(Study material begins)

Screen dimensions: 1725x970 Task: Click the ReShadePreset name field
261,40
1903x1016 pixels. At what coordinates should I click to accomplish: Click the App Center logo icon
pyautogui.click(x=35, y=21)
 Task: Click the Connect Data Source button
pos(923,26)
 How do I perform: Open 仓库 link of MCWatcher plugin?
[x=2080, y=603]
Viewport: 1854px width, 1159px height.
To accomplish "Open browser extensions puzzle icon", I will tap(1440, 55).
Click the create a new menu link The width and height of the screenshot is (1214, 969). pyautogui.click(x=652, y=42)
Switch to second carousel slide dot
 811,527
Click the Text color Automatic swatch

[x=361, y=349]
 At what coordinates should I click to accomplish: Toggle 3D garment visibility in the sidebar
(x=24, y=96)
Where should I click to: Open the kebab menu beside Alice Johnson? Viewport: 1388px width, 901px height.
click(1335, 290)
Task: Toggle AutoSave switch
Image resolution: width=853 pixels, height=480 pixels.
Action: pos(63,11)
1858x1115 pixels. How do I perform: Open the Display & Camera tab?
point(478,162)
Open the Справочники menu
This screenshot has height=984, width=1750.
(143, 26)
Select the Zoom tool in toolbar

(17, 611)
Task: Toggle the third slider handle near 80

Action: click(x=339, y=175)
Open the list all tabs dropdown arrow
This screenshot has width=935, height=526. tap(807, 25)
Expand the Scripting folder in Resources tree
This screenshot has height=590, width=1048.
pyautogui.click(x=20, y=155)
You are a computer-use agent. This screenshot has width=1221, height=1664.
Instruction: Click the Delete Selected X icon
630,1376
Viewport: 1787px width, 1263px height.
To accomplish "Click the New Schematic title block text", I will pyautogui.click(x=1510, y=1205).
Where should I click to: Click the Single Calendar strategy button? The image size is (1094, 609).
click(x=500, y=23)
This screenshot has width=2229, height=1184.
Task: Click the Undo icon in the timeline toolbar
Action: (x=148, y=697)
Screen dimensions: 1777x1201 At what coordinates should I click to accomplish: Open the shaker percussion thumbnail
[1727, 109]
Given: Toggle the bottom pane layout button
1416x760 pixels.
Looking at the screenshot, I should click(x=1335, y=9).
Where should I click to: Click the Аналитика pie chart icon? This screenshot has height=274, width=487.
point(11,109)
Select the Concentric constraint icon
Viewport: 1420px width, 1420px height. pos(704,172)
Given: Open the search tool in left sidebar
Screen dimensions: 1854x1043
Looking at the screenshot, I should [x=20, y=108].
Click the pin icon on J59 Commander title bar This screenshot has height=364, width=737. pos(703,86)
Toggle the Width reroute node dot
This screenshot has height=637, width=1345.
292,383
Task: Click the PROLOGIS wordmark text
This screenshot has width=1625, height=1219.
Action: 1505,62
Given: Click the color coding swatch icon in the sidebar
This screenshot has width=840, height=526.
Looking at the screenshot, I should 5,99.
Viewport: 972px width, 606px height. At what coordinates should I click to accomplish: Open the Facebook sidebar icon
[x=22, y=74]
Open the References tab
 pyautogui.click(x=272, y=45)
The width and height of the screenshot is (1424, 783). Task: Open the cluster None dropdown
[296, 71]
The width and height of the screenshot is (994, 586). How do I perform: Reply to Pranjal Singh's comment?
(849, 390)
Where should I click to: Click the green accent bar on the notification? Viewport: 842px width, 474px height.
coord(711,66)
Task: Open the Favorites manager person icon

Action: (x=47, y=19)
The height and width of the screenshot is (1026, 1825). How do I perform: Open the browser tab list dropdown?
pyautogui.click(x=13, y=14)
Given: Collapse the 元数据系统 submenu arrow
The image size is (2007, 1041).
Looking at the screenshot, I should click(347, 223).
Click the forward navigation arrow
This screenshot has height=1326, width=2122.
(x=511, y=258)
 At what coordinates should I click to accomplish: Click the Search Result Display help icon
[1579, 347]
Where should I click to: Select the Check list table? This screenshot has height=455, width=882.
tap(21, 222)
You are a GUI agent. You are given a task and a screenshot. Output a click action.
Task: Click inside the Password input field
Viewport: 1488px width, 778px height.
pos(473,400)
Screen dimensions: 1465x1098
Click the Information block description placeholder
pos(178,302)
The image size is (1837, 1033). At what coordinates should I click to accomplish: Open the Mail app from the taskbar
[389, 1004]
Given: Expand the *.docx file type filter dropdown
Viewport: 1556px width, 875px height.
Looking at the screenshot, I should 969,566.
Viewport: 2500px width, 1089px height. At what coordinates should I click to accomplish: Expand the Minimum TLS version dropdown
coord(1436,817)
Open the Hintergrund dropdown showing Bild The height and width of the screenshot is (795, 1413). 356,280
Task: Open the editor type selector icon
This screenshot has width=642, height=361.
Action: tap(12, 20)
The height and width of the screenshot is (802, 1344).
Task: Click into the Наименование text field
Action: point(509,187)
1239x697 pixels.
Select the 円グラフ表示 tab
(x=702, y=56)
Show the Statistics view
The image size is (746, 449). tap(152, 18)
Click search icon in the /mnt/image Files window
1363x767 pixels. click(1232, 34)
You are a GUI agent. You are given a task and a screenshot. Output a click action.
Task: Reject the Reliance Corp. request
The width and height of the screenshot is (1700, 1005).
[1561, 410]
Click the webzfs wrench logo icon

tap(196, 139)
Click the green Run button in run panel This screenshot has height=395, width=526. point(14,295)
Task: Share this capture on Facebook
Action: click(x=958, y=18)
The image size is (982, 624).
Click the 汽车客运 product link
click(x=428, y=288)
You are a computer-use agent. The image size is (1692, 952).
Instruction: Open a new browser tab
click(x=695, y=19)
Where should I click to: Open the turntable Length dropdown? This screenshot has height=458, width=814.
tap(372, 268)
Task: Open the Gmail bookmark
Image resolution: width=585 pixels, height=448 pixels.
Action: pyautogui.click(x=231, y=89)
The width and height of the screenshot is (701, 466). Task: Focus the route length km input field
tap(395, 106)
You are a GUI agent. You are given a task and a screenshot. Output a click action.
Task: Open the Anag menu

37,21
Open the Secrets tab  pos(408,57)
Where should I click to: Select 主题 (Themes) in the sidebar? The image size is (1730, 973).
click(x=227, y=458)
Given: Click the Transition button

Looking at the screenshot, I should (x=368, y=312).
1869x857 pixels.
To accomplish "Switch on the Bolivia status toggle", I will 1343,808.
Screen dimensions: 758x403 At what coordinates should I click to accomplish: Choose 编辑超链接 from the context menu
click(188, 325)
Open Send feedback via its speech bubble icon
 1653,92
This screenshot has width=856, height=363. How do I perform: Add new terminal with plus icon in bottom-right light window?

(Study material ends)

__Instructions to follow__: Could you reproduce the lines above, from the one that holds "Image resolution: width=585" through the last, exactly as they stand?

__The completed task__:
Image resolution: width=585 pixels, height=448 pixels.
Action: pyautogui.click(x=231, y=89)
The width and height of the screenshot is (701, 466). Task: Focus the route length km input field
tap(395, 106)
You are a GUI agent. You are given a task and a screenshot. Output a click action.
Task: Open the Anag menu

37,21
Open the Secrets tab  pos(408,57)
Where should I click to: Select 主题 (Themes) in the sidebar? The image size is (1730, 973).
click(x=227, y=458)
Given: Click the Transition button

Looking at the screenshot, I should (x=368, y=312).
1869x857 pixels.
To accomplish "Switch on the Bolivia status toggle", I will 1343,808.
Screen dimensions: 758x403 At what coordinates should I click to accomplish: Choose 编辑超链接 from the context menu
click(188, 325)
Open Send feedback via its speech bubble icon
 1653,92
This screenshot has width=856, height=363. How do I perform: Add new terminal with plus icon in bottom-right light window?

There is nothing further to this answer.